▶ [Given exercise]:
Count how many lines of the listing below contain the string "warning", with case counting, and reply with that number alone.

· · · · · · ·

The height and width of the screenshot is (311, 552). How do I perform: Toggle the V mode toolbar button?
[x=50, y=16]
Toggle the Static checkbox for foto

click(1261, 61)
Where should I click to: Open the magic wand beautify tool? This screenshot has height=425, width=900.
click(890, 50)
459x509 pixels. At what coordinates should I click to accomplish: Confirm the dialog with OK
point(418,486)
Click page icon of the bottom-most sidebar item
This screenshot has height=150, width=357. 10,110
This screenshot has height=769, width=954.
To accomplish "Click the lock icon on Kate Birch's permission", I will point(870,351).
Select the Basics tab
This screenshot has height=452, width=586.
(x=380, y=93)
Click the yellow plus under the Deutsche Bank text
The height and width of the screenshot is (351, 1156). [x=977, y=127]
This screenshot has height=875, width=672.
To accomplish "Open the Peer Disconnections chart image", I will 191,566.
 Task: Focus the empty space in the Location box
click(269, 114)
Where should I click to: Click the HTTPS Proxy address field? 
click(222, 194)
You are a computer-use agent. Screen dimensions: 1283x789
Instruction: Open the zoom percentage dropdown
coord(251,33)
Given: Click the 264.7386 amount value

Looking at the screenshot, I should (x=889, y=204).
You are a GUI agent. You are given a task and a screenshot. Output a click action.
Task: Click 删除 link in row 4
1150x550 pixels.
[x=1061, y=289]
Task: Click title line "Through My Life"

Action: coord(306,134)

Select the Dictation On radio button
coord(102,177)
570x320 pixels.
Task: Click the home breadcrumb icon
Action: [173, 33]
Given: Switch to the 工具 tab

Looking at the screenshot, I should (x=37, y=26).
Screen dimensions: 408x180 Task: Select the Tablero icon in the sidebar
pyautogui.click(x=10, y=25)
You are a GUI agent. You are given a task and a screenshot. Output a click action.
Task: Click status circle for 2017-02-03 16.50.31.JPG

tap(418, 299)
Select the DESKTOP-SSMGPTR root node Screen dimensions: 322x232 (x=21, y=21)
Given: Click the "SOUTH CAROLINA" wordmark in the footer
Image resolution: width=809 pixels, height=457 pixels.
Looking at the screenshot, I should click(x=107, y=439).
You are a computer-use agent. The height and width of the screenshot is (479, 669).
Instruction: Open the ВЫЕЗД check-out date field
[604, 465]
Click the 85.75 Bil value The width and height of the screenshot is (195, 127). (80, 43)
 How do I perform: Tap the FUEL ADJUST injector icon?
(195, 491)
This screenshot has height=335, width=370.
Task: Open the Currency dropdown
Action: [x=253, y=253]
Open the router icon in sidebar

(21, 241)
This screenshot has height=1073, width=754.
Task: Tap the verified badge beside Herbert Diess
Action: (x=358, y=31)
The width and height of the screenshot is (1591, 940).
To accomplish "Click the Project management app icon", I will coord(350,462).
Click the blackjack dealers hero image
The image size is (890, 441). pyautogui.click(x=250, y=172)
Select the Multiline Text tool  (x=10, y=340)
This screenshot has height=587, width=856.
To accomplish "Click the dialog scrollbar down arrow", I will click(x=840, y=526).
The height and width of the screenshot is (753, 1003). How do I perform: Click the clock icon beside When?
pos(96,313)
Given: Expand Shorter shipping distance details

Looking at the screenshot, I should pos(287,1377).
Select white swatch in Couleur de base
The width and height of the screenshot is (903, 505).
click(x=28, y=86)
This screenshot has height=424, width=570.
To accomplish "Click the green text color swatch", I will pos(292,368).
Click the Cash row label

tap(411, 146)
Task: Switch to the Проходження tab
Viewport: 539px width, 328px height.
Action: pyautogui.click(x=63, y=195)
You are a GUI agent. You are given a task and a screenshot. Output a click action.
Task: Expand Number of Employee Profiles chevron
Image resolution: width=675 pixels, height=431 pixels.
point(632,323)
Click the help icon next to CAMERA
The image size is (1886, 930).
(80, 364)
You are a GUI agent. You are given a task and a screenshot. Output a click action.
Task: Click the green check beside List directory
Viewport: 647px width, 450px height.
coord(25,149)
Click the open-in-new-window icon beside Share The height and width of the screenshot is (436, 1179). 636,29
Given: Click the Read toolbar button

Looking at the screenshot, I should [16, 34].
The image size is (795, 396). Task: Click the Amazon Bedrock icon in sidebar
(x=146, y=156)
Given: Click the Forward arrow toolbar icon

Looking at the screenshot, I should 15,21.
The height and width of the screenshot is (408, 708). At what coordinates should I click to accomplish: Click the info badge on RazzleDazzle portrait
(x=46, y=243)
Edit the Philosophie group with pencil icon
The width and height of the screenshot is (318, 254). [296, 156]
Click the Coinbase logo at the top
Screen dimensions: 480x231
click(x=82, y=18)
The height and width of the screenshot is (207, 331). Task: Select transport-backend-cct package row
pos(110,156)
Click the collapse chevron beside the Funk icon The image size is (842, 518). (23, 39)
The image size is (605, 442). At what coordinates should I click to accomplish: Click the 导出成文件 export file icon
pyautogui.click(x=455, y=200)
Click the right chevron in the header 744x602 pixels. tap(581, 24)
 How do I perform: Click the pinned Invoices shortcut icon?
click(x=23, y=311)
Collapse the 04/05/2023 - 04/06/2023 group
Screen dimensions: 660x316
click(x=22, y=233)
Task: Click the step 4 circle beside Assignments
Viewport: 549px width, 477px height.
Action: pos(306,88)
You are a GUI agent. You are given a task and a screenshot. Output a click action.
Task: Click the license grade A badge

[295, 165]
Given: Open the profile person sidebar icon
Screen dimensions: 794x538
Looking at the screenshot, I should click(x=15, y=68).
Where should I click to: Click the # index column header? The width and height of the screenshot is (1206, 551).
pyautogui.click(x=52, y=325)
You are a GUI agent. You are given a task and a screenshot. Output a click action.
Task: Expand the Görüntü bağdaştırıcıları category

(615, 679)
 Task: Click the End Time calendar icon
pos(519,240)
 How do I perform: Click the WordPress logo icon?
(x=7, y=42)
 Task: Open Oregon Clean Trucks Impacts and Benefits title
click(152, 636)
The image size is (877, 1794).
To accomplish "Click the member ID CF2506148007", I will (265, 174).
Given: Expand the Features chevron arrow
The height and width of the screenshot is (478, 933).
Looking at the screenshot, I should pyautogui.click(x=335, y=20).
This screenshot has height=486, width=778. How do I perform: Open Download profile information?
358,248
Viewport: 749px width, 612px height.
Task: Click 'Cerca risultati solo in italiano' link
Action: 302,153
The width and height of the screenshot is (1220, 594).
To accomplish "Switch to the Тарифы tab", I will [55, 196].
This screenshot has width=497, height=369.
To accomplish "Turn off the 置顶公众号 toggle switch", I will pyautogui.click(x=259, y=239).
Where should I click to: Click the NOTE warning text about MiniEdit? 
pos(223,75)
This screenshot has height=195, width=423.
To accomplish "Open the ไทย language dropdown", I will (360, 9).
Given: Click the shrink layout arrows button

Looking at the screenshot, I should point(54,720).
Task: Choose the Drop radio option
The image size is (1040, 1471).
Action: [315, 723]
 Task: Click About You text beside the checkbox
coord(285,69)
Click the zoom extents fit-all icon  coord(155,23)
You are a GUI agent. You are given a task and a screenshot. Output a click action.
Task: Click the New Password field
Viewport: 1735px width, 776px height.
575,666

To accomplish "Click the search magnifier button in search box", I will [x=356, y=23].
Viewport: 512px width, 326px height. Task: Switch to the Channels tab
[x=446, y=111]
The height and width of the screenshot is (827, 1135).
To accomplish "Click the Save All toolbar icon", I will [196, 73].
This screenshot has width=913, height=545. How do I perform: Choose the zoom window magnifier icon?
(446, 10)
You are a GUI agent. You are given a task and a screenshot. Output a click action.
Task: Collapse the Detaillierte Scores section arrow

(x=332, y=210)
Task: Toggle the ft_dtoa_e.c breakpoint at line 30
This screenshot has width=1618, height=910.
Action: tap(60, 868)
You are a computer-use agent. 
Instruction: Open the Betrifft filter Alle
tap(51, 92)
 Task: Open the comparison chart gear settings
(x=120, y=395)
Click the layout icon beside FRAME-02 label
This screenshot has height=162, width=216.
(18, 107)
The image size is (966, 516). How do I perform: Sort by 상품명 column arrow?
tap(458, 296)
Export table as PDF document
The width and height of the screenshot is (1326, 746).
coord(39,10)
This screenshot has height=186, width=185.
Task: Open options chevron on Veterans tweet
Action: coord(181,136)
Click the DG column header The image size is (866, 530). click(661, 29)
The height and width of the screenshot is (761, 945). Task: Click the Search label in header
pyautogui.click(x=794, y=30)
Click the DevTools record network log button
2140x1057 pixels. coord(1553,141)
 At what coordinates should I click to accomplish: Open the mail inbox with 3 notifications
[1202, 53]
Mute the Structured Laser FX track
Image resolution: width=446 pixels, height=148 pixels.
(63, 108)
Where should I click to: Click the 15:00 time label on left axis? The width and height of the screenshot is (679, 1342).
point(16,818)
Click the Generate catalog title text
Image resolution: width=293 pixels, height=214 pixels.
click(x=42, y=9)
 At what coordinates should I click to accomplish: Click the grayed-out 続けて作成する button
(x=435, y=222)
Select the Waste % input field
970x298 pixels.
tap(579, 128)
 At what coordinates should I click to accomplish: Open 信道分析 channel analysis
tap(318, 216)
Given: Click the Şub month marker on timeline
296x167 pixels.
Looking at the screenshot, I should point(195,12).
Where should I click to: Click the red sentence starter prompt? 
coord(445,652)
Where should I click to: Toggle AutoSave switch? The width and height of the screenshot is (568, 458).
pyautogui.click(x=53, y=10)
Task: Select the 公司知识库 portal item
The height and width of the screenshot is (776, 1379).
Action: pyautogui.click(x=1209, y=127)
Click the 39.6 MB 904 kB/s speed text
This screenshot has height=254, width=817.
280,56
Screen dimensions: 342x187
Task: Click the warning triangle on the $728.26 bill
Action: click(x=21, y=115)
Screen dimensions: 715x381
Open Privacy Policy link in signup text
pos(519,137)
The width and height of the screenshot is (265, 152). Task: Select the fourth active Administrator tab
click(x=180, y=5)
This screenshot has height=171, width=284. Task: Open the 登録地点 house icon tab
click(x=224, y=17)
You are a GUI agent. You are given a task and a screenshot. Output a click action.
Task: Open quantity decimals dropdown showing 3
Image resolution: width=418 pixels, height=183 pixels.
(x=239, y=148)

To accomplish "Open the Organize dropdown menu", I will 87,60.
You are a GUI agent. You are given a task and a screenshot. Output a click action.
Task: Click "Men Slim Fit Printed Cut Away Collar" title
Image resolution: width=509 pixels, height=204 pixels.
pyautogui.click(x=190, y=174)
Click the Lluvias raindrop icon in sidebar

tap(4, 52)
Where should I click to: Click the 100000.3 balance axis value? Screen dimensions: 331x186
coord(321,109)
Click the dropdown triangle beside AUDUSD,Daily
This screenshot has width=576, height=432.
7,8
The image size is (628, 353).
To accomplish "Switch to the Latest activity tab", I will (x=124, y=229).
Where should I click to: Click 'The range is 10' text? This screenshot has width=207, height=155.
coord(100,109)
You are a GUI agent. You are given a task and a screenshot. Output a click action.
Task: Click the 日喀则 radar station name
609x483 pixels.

· · · · · · ·

▶ [Completed task]:
2